Most if not all courts recognize that selling a corporation’s stock transfers ownership of the corporation’s privileged communications. These can include even communications about the sale transaction. Great Hill Equity Partners IV, LP v. SIG Growth Equity Fund I, LLLP, 80 A.3d 155 (Del. Ch. 2013). Asset sales present a more subtle analysis.
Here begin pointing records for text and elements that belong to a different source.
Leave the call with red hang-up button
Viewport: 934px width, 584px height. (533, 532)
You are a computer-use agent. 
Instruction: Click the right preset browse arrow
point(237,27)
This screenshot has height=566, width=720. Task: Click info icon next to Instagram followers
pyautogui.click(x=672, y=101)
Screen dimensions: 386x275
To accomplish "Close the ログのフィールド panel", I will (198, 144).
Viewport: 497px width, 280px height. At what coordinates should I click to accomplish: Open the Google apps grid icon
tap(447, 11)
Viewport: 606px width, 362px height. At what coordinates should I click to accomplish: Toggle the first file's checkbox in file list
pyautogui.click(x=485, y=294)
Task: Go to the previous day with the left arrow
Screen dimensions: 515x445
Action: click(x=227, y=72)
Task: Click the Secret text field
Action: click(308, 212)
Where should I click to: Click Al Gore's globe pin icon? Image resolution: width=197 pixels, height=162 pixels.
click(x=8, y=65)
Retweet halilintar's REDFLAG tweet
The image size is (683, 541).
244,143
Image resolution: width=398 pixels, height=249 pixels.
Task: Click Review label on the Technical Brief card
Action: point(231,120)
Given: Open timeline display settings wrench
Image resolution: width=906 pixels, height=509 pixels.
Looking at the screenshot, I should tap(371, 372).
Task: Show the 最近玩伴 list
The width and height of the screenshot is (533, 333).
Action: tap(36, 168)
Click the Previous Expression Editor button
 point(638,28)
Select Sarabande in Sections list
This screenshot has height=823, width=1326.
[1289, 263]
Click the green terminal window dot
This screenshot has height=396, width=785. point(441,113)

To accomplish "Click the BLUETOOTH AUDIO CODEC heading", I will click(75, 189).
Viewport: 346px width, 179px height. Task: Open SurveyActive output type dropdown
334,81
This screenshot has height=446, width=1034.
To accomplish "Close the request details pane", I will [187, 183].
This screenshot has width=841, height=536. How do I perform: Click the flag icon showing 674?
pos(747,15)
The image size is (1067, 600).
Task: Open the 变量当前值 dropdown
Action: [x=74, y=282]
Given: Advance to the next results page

In HunterHeart Inc. v. Bio-Reference Laboratories, Inc., Case No. 5:14-cv-04078-LHK, 2015 U.S. Dist. LEXIS 123921, at *2 (N.D. Cal. Sept. 16, 2015), Hunter Laboratories sold “the bulk of its assets” to defendant. The asset purchase agreement explicitly identified the transferred assets as including Hunter’s “computer equipment,” software, e-mail addresses and “other records, data and communications . . . in the cloud.” Id. (internal citation omitted). Hunter’s owner used the company email system both before and after the asset sale. Hunter’s remaining business (now called HunterHeart) later sued defendant, and sought a protective order preventing defendant from using privileged communications on the servers and other systems the defendant had purchased. The court denied the protective order, finding that as for the pre-transaction privileged communications: (1) Hunter waived its privilege “when it agreed to hand over all of its servers, files and communications”; and, if not, (2) the “[privilege] passed from Hunter to [Defendant] by virtue of the [asset purchase agreement]’s transfer of the other company assets.” Id. at *5, *6. The court then held that post-transaction communications never deserved privilege protection, because Hunter’s owner who continued to use the email system “could not have expected these emails to remain confidential.” Id . at *7.
Many lawyers remember from law school that selling a company’s stock transfers the privilege, but selling its assets does not. Courts increasingly apply what is called the “practical consequences test” when analyzing privilege ownership, under which selling assets can also convey privileged communications.